(Collected data)
= Beginning of Section =
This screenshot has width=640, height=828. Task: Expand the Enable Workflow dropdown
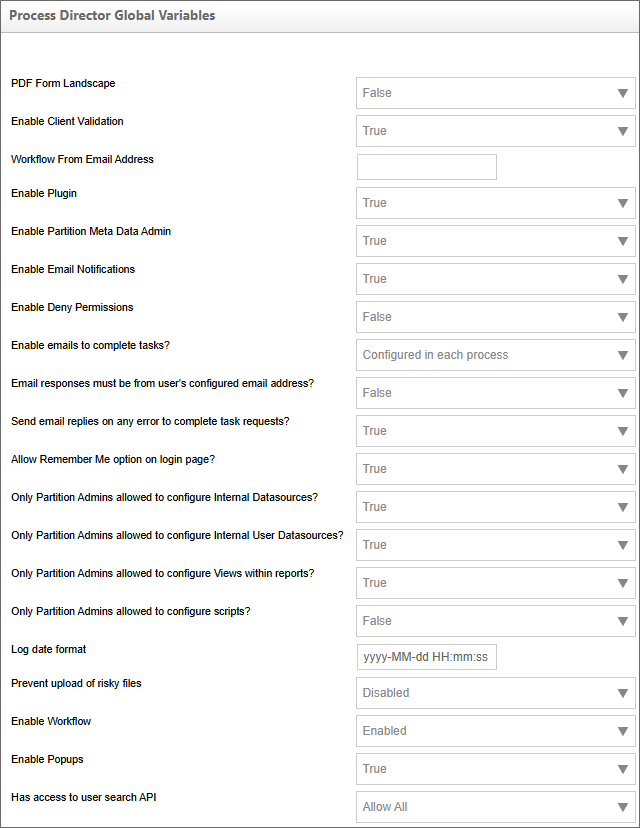coord(496,731)
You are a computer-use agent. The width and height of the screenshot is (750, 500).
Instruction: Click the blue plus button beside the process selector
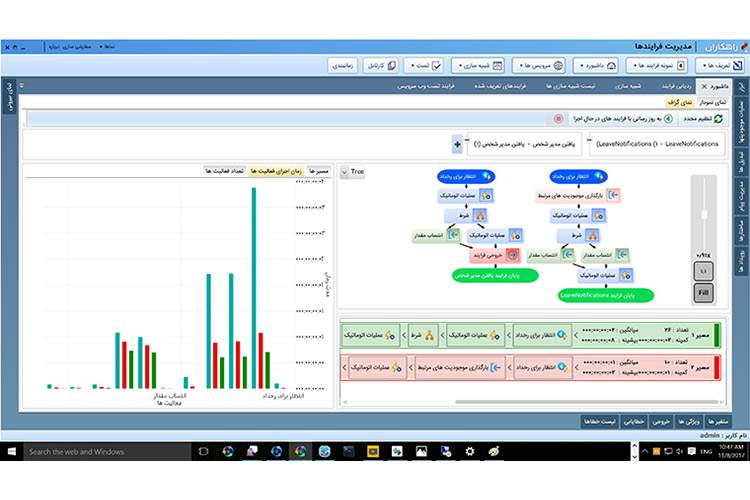coord(458,145)
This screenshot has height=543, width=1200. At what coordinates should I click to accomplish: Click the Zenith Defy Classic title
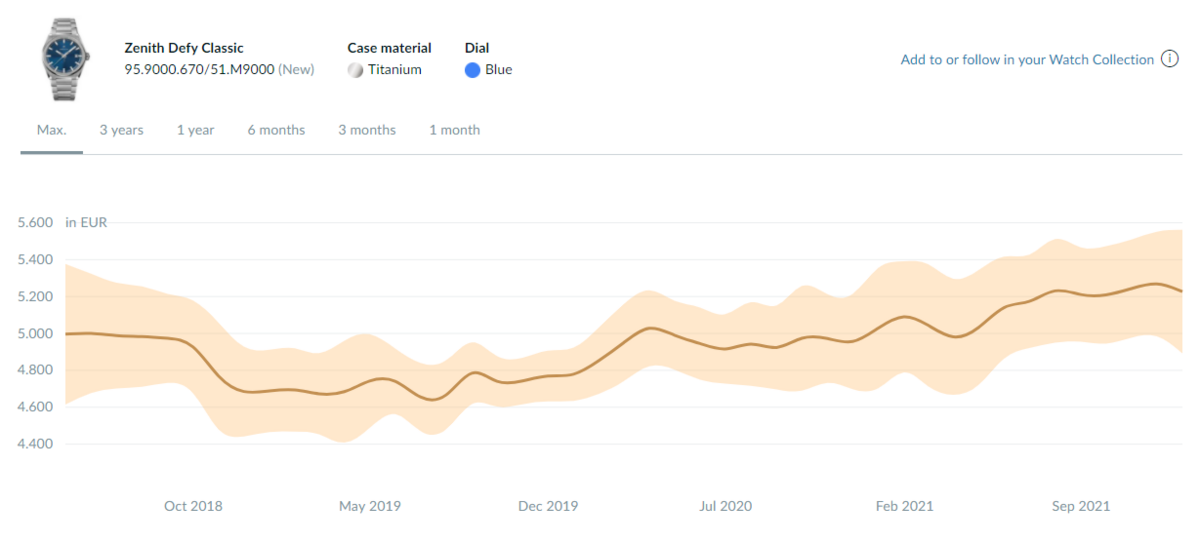pos(184,48)
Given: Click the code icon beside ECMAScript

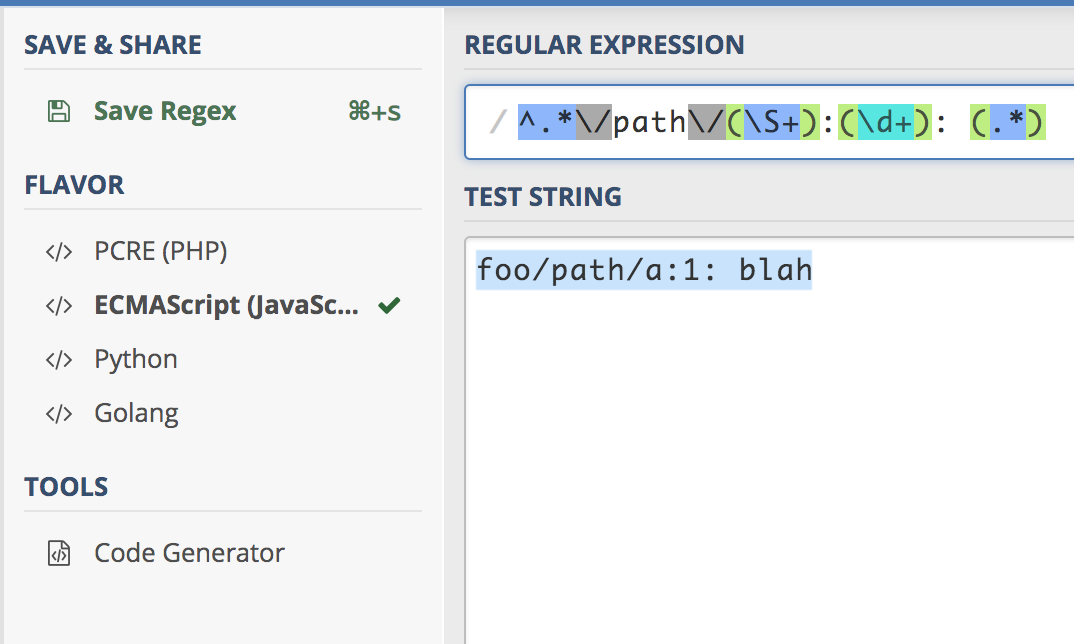Looking at the screenshot, I should point(59,305).
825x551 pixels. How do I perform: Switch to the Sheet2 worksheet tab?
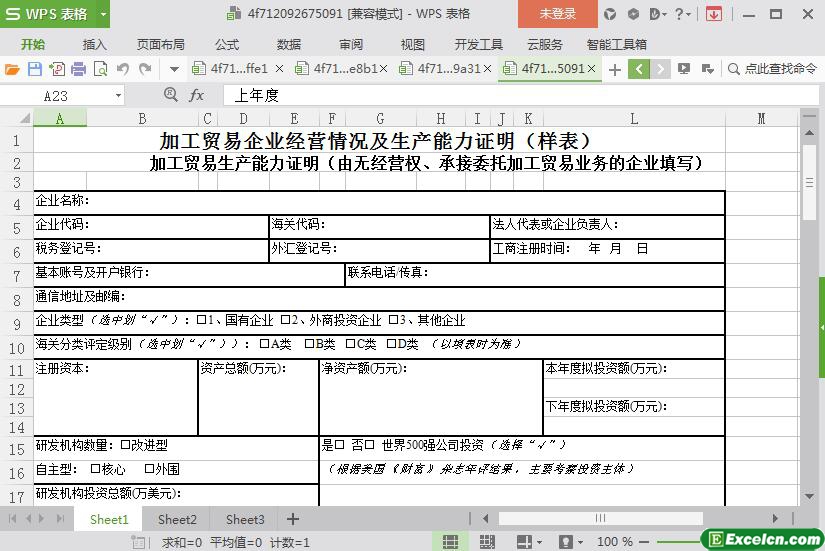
= End of Section =
EXERCISE BRIEF
Leave the pictures out. Transcribe exactly the lines from the one with "Instruction: Click the" through the end of the records.

FINAL ANSWER
Instruction: Click the blue plus button beside the process selector
coord(458,145)
This screenshot has height=543, width=1200. At what coordinates should I click to accomplish: Click the Zenith Defy Classic title
pos(184,48)
Given: Click the code icon beside ECMAScript

Looking at the screenshot, I should point(59,305).
825x551 pixels. How do I perform: Switch to the Sheet2 worksheet tab?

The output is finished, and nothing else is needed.